Aim:
Rewrite the listing below as a numbered list, leaving out the blank lines.
[start Task inputs]
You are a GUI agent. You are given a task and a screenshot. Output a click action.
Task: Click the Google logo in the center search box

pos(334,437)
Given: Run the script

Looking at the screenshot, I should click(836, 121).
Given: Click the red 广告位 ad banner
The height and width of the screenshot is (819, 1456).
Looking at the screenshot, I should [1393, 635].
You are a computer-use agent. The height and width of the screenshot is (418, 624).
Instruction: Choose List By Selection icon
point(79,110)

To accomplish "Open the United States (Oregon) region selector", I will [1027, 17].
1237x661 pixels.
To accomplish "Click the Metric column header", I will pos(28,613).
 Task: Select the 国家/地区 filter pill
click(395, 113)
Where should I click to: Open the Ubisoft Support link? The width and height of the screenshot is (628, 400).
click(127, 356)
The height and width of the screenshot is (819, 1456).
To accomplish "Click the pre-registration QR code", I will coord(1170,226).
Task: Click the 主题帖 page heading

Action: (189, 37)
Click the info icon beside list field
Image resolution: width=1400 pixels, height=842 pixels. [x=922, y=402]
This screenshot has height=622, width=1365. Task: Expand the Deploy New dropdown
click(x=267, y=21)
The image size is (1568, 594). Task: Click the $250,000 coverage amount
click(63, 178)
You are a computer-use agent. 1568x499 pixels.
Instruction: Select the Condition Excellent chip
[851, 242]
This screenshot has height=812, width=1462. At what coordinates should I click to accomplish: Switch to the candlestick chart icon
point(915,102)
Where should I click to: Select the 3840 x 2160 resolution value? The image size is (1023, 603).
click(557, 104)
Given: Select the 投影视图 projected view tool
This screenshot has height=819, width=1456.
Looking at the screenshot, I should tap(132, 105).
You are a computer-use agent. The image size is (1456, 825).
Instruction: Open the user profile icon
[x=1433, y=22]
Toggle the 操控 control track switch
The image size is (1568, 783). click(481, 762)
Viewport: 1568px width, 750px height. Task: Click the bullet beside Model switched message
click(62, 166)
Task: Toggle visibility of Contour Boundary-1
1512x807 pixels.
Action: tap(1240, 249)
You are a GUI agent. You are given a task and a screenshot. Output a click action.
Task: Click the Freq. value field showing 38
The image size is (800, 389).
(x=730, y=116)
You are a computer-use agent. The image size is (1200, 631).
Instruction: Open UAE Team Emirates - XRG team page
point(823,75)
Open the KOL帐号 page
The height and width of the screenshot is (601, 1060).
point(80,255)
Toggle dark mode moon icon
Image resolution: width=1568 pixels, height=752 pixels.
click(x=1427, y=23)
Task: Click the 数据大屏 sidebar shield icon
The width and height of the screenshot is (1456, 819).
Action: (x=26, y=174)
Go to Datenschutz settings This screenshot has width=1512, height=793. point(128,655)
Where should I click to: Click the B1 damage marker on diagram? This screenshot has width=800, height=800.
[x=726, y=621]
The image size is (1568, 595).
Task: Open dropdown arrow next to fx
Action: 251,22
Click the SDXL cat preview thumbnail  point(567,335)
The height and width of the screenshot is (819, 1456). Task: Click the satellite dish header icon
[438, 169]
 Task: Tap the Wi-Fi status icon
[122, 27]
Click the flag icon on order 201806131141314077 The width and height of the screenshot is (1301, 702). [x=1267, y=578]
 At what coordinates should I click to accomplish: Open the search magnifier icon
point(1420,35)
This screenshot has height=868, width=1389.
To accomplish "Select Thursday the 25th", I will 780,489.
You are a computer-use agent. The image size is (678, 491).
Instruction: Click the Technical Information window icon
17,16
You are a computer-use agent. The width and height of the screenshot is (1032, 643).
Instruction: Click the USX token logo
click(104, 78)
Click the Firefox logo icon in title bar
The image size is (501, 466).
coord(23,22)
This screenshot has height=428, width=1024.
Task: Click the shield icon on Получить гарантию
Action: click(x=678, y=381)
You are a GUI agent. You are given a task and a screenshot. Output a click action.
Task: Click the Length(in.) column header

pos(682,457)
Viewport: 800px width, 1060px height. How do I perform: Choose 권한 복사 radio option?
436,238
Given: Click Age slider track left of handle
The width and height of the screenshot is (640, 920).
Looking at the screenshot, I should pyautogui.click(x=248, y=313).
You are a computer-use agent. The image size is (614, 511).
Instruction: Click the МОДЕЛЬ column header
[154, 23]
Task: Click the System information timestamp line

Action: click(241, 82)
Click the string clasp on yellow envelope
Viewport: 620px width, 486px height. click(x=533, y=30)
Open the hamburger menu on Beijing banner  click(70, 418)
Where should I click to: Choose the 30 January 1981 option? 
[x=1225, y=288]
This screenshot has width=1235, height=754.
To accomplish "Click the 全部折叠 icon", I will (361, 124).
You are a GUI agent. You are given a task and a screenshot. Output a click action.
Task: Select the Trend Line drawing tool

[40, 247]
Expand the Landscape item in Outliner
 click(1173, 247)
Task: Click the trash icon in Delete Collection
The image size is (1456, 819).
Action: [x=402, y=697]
[end Task inputs]
Written reply:
1. You are a GUI agent. You are given a task and a screenshot. Output a click action.
2. Task: Click the Google logo in the center search box
3. pos(334,437)
4. Given: Run the script
5. Looking at the screenshot, I should click(836, 121).
6. Given: Click the red 广告位 ad banner
7. The height and width of the screenshot is (819, 1456).
8. Looking at the screenshot, I should [1393, 635].
9. You are a computer-use agent. The height and width of the screenshot is (418, 624).
10. Instruction: Choose List By Selection icon
11. point(79,110)
12. To accomplish "Open the United States (Oregon) region selector", I will [1027, 17].
13. 1237x661 pixels.
14. To accomplish "Click the Metric column header", I will pos(28,613).
15.  Task: Select the 国家/地区 filter pill
16. click(395, 113)
17. Where should I click to: Open the Ubisoft Support link? The width and height of the screenshot is (628, 400).
18. click(127, 356)
19. The height and width of the screenshot is (819, 1456).
20. To accomplish "Click the pre-registration QR code", I will coord(1170,226).
21. Task: Click the 主题帖 page heading
22. Action: (189, 37)
23. Click the info icon beside list field
24. Image resolution: width=1400 pixels, height=842 pixels. [x=922, y=402]
25. This screenshot has height=622, width=1365. Task: Expand the Deploy New dropdown
26. click(x=267, y=21)
27. The image size is (1568, 594). Task: Click the $250,000 coverage amount
28. click(63, 178)
29. You are a computer-use agent. 1568x499 pixels.
30. Instruction: Select the Condition Excellent chip
31. [851, 242]
32. This screenshot has height=812, width=1462. At what coordinates should I click to accomplish: Switch to the candlestick chart icon
33. point(915,102)
34. Where should I click to: Select the 3840 x 2160 resolution value? The image size is (1023, 603).
35. click(557, 104)
36. Given: Select the 投影视图 projected view tool
37. This screenshot has height=819, width=1456.
38. Looking at the screenshot, I should tap(132, 105).
39. You are a computer-use agent. The image size is (1456, 825).
40. Instruction: Open the user profile icon
41. [x=1433, y=22]
42. Toggle the 操控 control track switch
43. The image size is (1568, 783). click(481, 762)
44. Viewport: 1568px width, 750px height. Task: Click the bullet beside Model switched message
45. click(62, 166)
46. Task: Toggle visibility of Contour Boundary-1
47. 1512x807 pixels.
48. Action: tap(1240, 249)
49. You are a GUI agent. You are given a task and a screenshot. Output a click action.
50. Task: Click the Freq. value field showing 38
51. The image size is (800, 389).
52. (x=730, y=116)
53. You are a computer-use agent. The image size is (1200, 631).
54. Instruction: Open UAE Team Emirates - XRG team page
55. point(823,75)
56. Open the KOL帐号 page
57. The height and width of the screenshot is (601, 1060).
58. point(80,255)
59. Toggle dark mode moon icon
60. Image resolution: width=1568 pixels, height=752 pixels.
61. click(x=1427, y=23)
62. Task: Click the 数据大屏 sidebar shield icon
63. The width and height of the screenshot is (1456, 819).
64. Action: (x=26, y=174)
65. Go to Datenschutz settings This screenshot has width=1512, height=793. point(128,655)
66. Where should I click to: Click the B1 damage marker on diagram? This screenshot has width=800, height=800.
67. [x=726, y=621]
68. The image size is (1568, 595).
69. Task: Open dropdown arrow next to fx
70. Action: 251,22
71. Click the SDXL cat preview thumbnail  point(567,335)
72. The height and width of the screenshot is (819, 1456). Task: Click the satellite dish header icon
73. [438, 169]
74.  Task: Tap the Wi-Fi status icon
75. [122, 27]
76. Click the flag icon on order 201806131141314077 The width and height of the screenshot is (1301, 702). [x=1267, y=578]
77.  At what coordinates should I click to accomplish: Open the search magnifier icon
78. point(1420,35)
79. This screenshot has height=868, width=1389.
80. To accomplish "Select Thursday the 25th", I will 780,489.
81. You are a computer-use agent. The image size is (678, 491).
82. Instruction: Click the Technical Information window icon
83. 17,16
84. You are a computer-use agent. The width and height of the screenshot is (1032, 643).
85. Instruction: Click the USX token logo
86. click(104, 78)
87. Click the Firefox logo icon in title bar
88. The image size is (501, 466).
89. coord(23,22)
90. This screenshot has height=428, width=1024.
91. Task: Click the shield icon on Получить гарантию
92. Action: click(x=678, y=381)
93. You are a GUI agent. You are given a task and a screenshot. Output a click action.
94. Task: Click the Length(in.) column header
95. pos(682,457)
96. Viewport: 800px width, 1060px height. How do I perform: Choose 권한 복사 radio option?
97. 436,238
98. Given: Click Age slider track left of handle
99. The width and height of the screenshot is (640, 920).
100. Looking at the screenshot, I should pyautogui.click(x=248, y=313).
101. You are a computer-use agent. The image size is (614, 511).
102. Instruction: Click the МОДЕЛЬ column header
103. [154, 23]
104. Task: Click the System information timestamp line
105. Action: click(241, 82)
106. Click the string clasp on yellow envelope
107. Viewport: 620px width, 486px height. click(x=533, y=30)
108. Open the hamburger menu on Beijing banner  click(70, 418)
109. Where should I click to: Choose the 30 January 1981 option? 
110. [x=1225, y=288]
111. This screenshot has width=1235, height=754.
112. To accomplish "Click the 全部折叠 icon", I will (361, 124).
113. You are a GUI agent. You are given a task and a screenshot. Output a click action.
114. Task: Select the Trend Line drawing tool
115. [40, 247]
116. Expand the Landscape item in Outliner
117.  click(1173, 247)
118. Task: Click the trash icon in Delete Collection
119. The image size is (1456, 819).
120. Action: [x=402, y=697]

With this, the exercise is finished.